« L’association du colza avec des légumineuses est une pratique agroécologique emblématique », affirme Stéphane Cadoux, responsable du département agronomie, économie, environnement de Terres Inovia. Elle contribue à la robustesse de la culture et à la réduction des intrants. « Cette pratique s’appuie désormais sur des références solides et des conditions de réussite clarifiées. »
Maîtrise des adventices accrue
Les essais de Terres Inovia montrent que l’association colza-légumineuses augmente la biomasse produite à l’automne, ce qui renforce la concurrence vis-à-vis des adventices. En moyenne, un colza seul produit environ un kg de biomasse par mètre carré avant l’hiver. Dans le cas d’une association, la légumineuse s’ajoute à la biomasse du colza sans le concurrencer. A contrario, une association avec un couvert de plantes non légumineuses, comme la navette, pénalise la croissance du colza.
Selon Stéphane Cadoux, au-delà d’environ 1,5 kg/m² de biomasse produite avant l’hiver, « on observe une nette réduction de la couverture du sol par les adventices ». L’effet a été constaté dans des parcelles d’essais non désherbées. Leur couvert plus dense limite nettement l’enherbement. Cette compétition permet dans la pratique de réduire la dose d’herbicide sur colza associé tout en maintenant un niveau de salissement acceptable. Cependant, les légumineuses gélives étant sensibles aux herbicides, elles peuvent subir des phytotoxicités. Par conséquent, le choix des herbicides et de la dose d’emploi sont à raisonner en fonction des espèces de légumineuses. « Attention toutefois en cas de forte infestation en graminées : réduire fortement l’herbicide devient risqué car ces adventices très concurrentielles pourraient ne pas être suffisamment contrôlées », ajoute-t-il.
Moins de dégâts d’altises à l’automne
Associer des légumineuses au colza permet également de limiter les ravageurs d’automne, principalement les larves d’altises et de charançon du bourgeon terminal, explique Stéphane Cadoux. Tout d’abord, lorsque la biomasse des légumineuses dépasse 200 g/m² avant l’hiver, le nombre de larves d’altise par plante de colza est plus faible que sans légumineuse. Dans ce cas, le couvert perturberait les insectes. Barrière physique, microclimat ou effet répulsif ? « La cause exacte reste à confirmer », précise l’expert de Terres Inovia. Par ailleurs, la légumineuse améliore la nutrition azotée du colza à l’automne, ce qui dope sa croissance et le rend plus robuste. Un colza associé n’a pas les symptômes de carence d’un colza seul et continue à pousser au lieu de stagner dans les situations à faible minéralisation.
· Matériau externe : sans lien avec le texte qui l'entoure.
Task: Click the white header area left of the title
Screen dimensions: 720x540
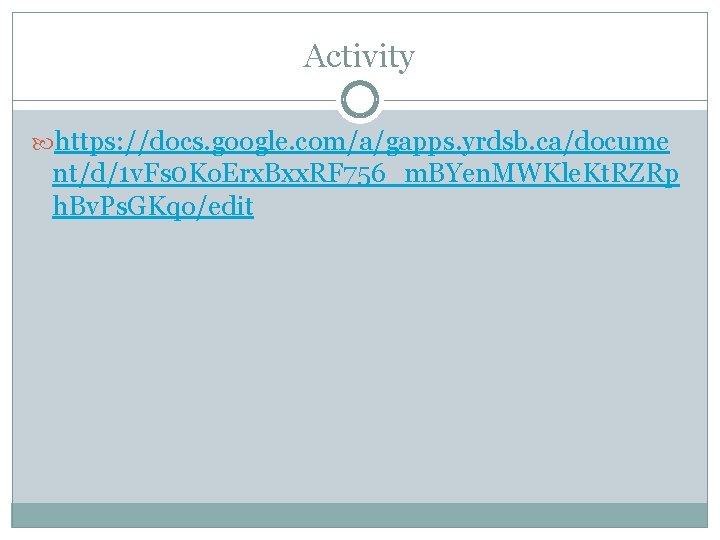Action: coord(156,55)
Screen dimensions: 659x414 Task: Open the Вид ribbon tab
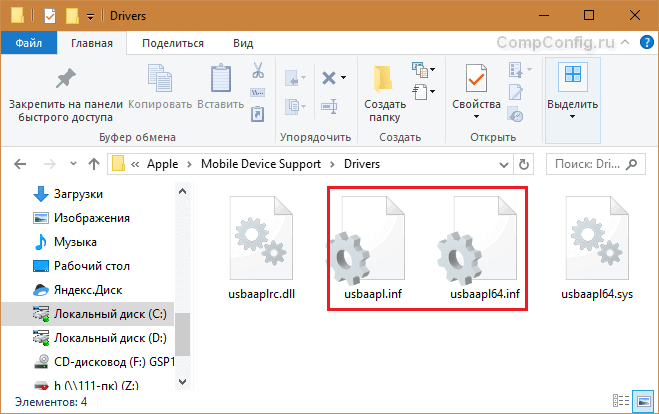[243, 43]
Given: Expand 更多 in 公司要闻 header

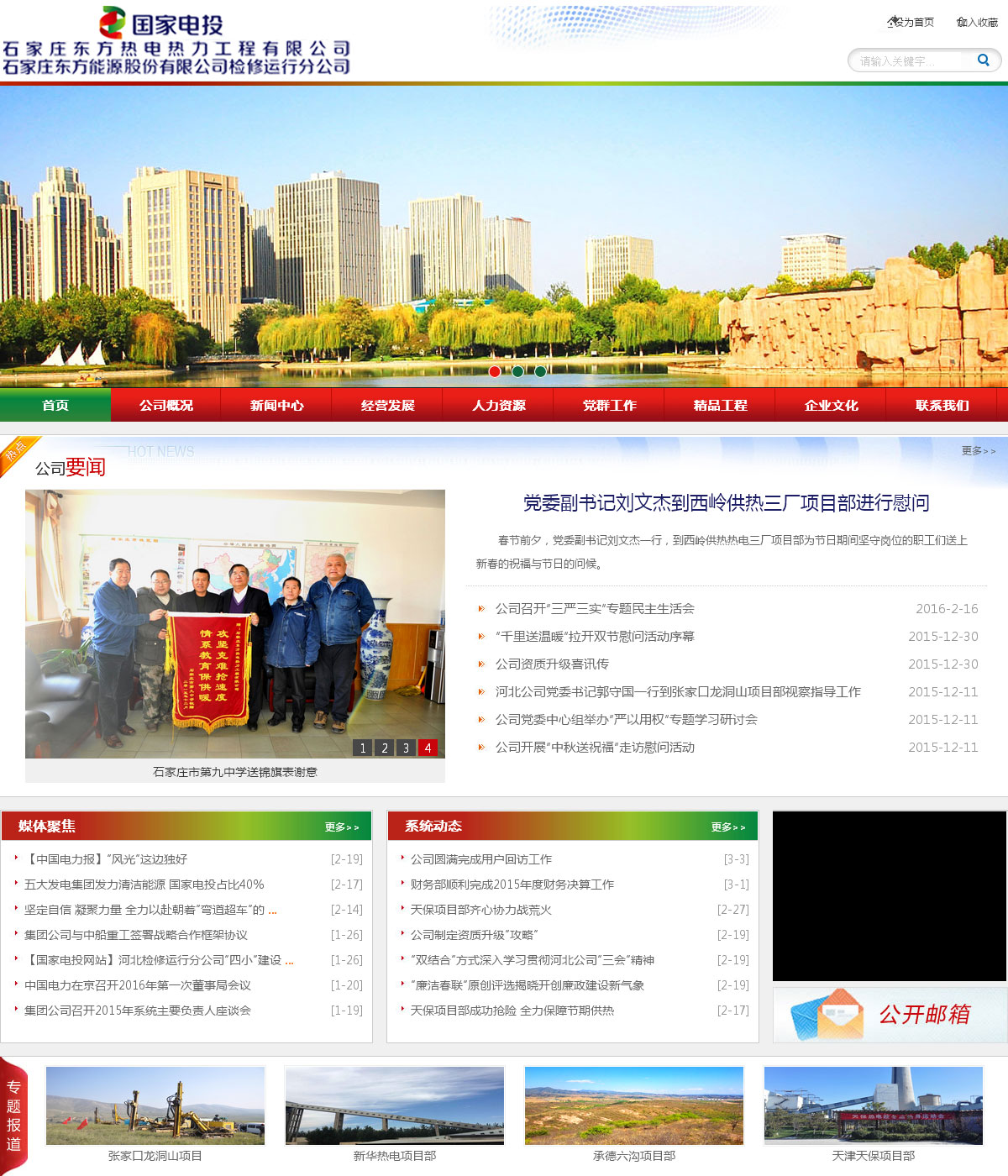Looking at the screenshot, I should tap(978, 451).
Conséquence : les plantes plus vigoureuses résistent mieux aux attaques de larves et donc au froid. « Concrètement, on observe sur le terrain des parcelles de colza associé nettement moins ravagées : là où un colza seul a pu être presque détruit par les altises et le gel, le colza associé voisin est resté en bon état et redémarre vigoureusement au printemps », confie Stéphane Cadoux.
Économie d’au moins 30 unités d’azote
La légumineuse gélive associée joue le rôle d’un engrais vert : en se décomposant après le gel, elle restitue au sol une partie de l’azote qu’elle a fixé. Cet apport profite au colza durant le printemps. Des essais récents ont montré qu’un colza associé atteint son rendement maximal avec 30 à 40 kg/ha d’azote de moins qu’un colza seul, soit une économie d’au moins 30 unités sans perte de rendement. Un léger bonus de rendement apparaît même, de l’ordre de + 1 à +2 quintal/ha, selon les mélanges. Enfin, les restitutions d’azote et de carbone enrichissent le sol et pourraient aussi bénéficier à la culture suivante.
Anne Delettre
Dans le cadre de ces enquêtes agriculteurs biannuelles, Terres Inovia constate une progression de la pratique « colza associé » depuis 2014. Elle oscille entre 15 % et 20 % depuis 2020. La féverole s’impose dans plus de 50 % des associations colza-légumineuses, souvent en combinaison avec d’autres espèces. Viennent ensuite le fenugrec, le trèfle d’Alexandrie, puis des légumineuses pérennes. Ces dernières sont utilisées sur plus de 20 % des surfaces, avec un potentiel de croissance au printemps, voire dans la culture suivante.